As awareness of Autism has grown, people’s understanding has expanded beyond thinking of boys in a mental hospital. Many people are aware that there are seemingly infinite ways that autism can present, and lots of people have heard the term ‘spectrum’ used in relation to autism. This, too, is an area of significant misunderstanding. There is no ‘autism spectrum’ which people are ‘on.’ One can’t be ‘spectrumy.’ For years ‘on the spectrum’ has been used as a short-hand for dismissing people who are deemed ‘too different’. More harmful, when people hear ‘spectrum’ they imagine a neat two-dimensional line where they themselves sit comfortably ‘above’ those ‘poor unfortunates’ who are autistic. The truth is that ‘spectrum’ is actually psychologist argot for a condition which presents in a lot of different ways. So ‘spectrum’ isn’t a noun describing where you can find autistic people, it is an adjective describing autism itself. Another way of looking at this is to think of the autism spectrum as being N-dimensional.

I promised I would return to the question of IQ tests. Understanding this is critical to the conversation about integrating autistic people into the workplace. In broad terms, the way that IQ tests work is that they measure a set of skills, and then cross-correlate these skills into an aggregate score. An assumption of this approach is that people are relatively ‘smooth’ in their intelligence: someone who is good at symbolic logic will be good at pictorial logic. Poor performance in one area will nullify strong performance in another. The problem is that autistic people tend to be ‘spiky’ rather than smooth. You can actually see this on MRI scans: autistic brains have shown both some of the lowest concentrations of neurons, and some of the highest! The result is that autistic people often score low on IQ tests. 

In the workplace this ‘spikiness’ can pose significant challenges. Similar to an IQ test, most employers have a set of skills which they want in a specific position, and those roles are defined around how skills cluster amidst the broader (largely non-autistic) population. People are more likely to be held back, or not hired, due to areas of weakness than they are to be advanced due to selective strengths. The assumption that gaps in abilities is an important signal for weeding out underperformers is deeply ingrained throughout Western civilisation and is not (yet) recognised as an unconscious bias against the neurodiverse. If you draw up a job description as a list of skills, and seek someone who is above some bar in all of those skills, you will inevitably miss the person who is really strong in some areas, and weak in others. 

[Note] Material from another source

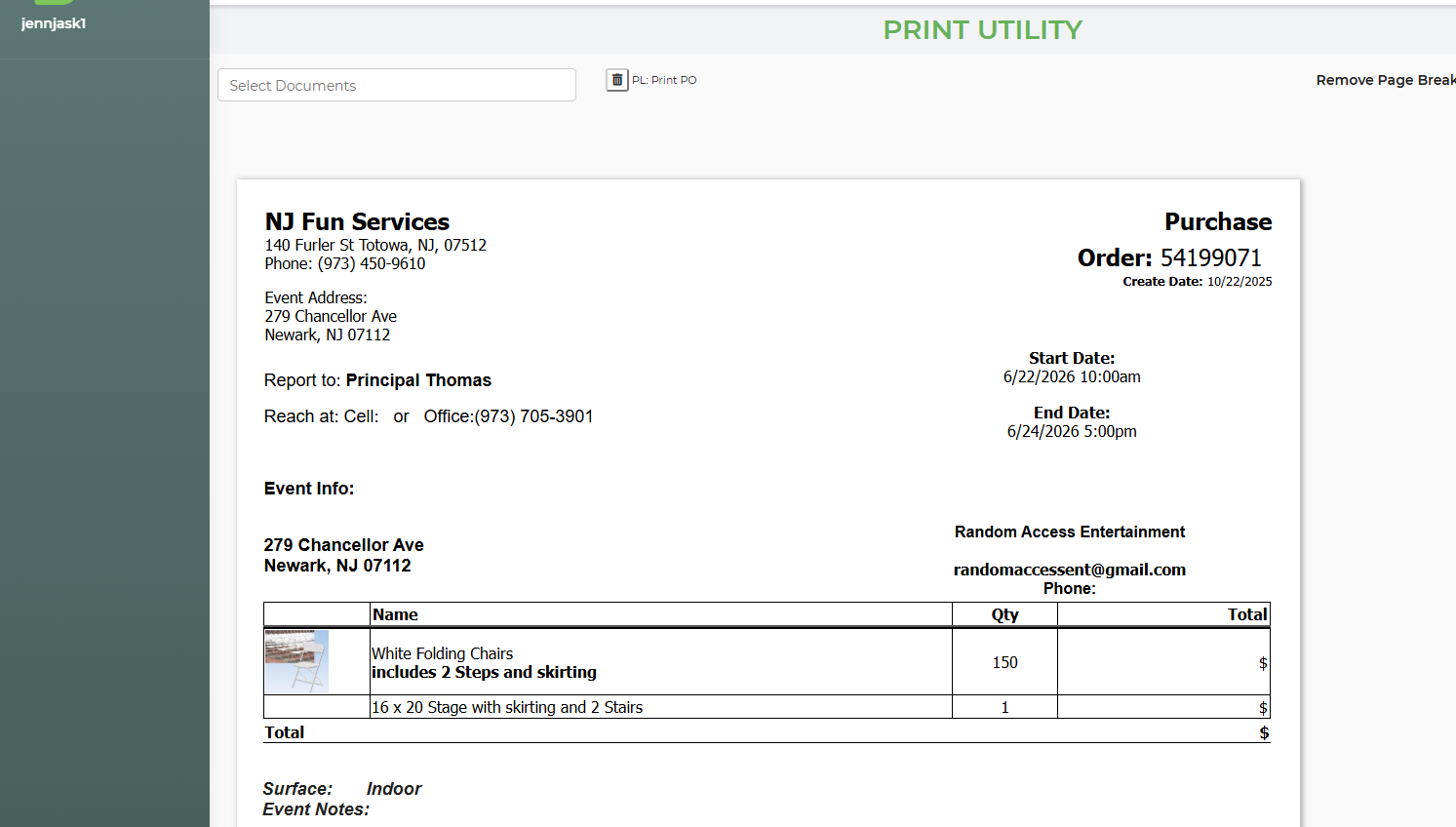
Task: Click the NJ Fun Services company name
Action: [x=357, y=221]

To move beyond Autism Awareness into Autism Acceptance, workplaces need to understand how profoundly different autistic people are, and the importance of creating ‘spiky’ roles where we can lead in some skills, and collaborate with others to smooth over our weak points. Similarly, schools need to think beyond a model of trying to help autistic students be more like their non-autistic peers, and instead help them to recognise their weaknesses and cultivate their strengths.